The structure at the entrance to the park opposite the equestrian centre is quite different; it wraps around a heritage water fountain and with its’ little turret, echoes the kiosk near the tennis courts. This structure is being seen in media images of Leonard de Capricio as Jay Gatsby for the shooting of the new film version of The Great Gatsby by director, Buz Luhrmann. This new version of the story also stars Carey Mulligan as Daisy Buchanan, and Tobey Maguire as Nick Carraway and is being co-funded by Warner Bros. and the NSW State Government.
What is curious from a park user’s view point is that these structures are so out of context. The park user sees them as part of their park experience.
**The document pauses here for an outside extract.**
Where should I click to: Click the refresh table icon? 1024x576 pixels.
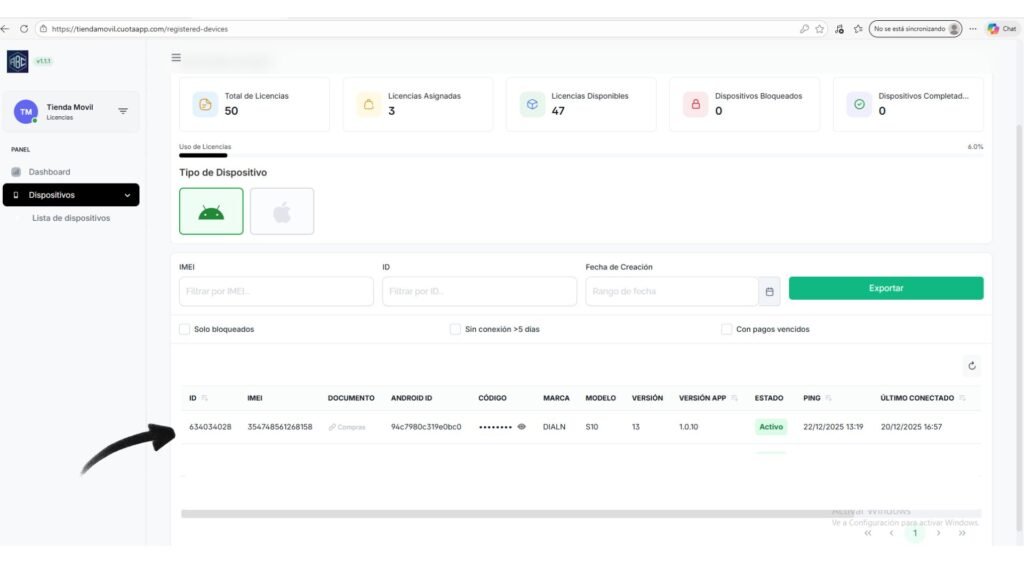coord(970,367)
You are struck by the anomaly between the permanence of the setting and the transience or ephemeral nature of the both the scenes and the film that it is part of.
Whilst many parks are and were designed deliberately as sequential experiences, with a layout that structures scenes that the user passes through, they are part of a series that are edited together. These buildings are out of sequence and unrelated. This is not to pass judgement on the process – it shows how versatile the park is and is doing exactly what a public park is designed for – to accommodate a range of experiences and activities within its’ physical capacity to do so.
If these scenes were permanent, then the response may well be quite different. An imposition on the park in such a way is not how the process works in the public domain.However, with such a light fabrication, it simply adds to the enjoyment of dog walking in Centennial Park.